[Start of Attachment]

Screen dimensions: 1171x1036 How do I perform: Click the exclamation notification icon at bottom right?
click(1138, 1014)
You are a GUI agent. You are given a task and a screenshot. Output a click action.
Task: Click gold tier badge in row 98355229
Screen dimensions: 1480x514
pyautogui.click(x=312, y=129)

[End of Attachment]
[Start of Attachment]

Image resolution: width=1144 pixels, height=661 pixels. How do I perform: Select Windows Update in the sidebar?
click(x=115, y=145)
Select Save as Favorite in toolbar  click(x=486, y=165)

[End of Attachment]
[Start of Attachment]

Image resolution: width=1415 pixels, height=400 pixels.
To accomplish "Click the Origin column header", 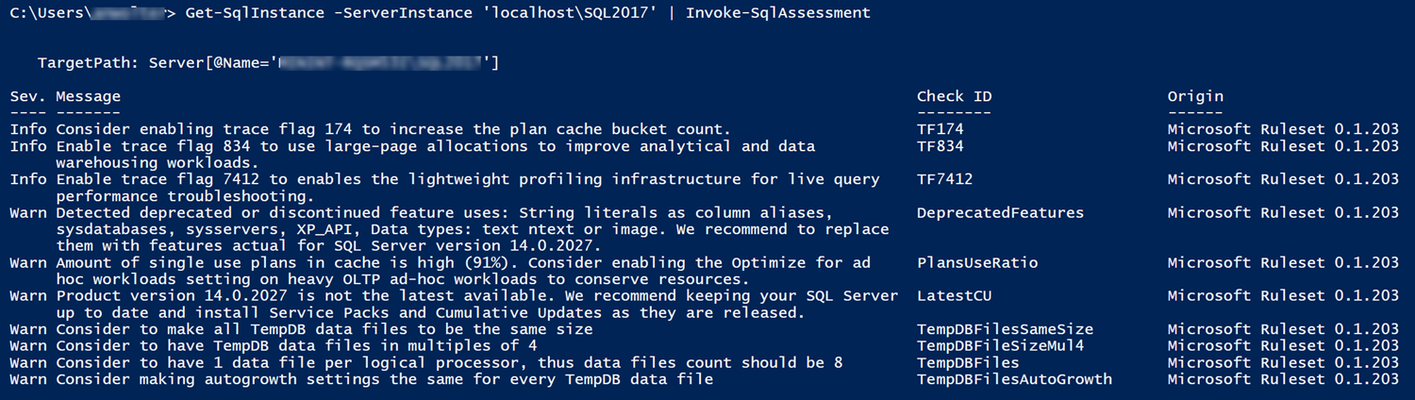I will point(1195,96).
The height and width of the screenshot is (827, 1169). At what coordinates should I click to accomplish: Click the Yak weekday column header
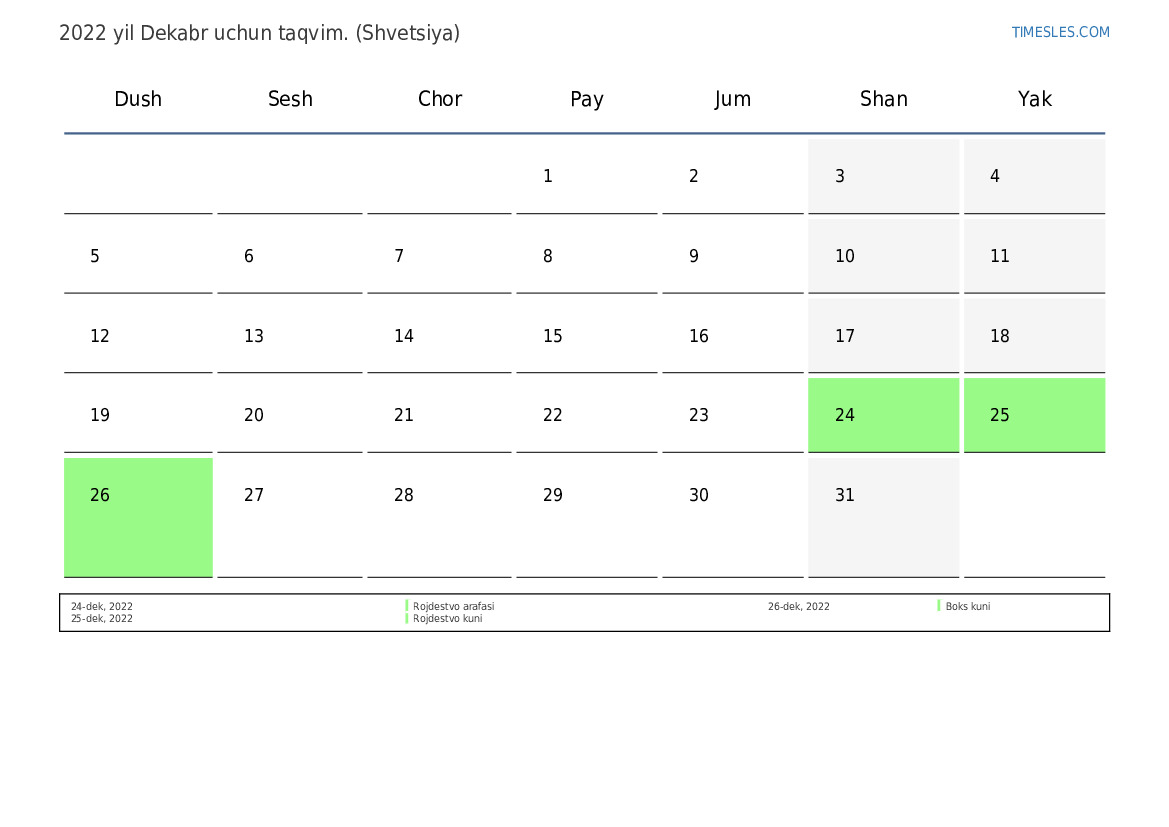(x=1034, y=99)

[End of Attachment]

What you are asked to do: Using the listing above, return word for word each line from the one that has "Image resolution: width=1144" through the one that has "Select Save as", and no line outside that range.

Solution for this task:
Image resolution: width=1144 pixels, height=661 pixels. How do I perform: Select Windows Update in the sidebar?
click(x=115, y=145)
Select Save as Favorite in toolbar  click(x=486, y=165)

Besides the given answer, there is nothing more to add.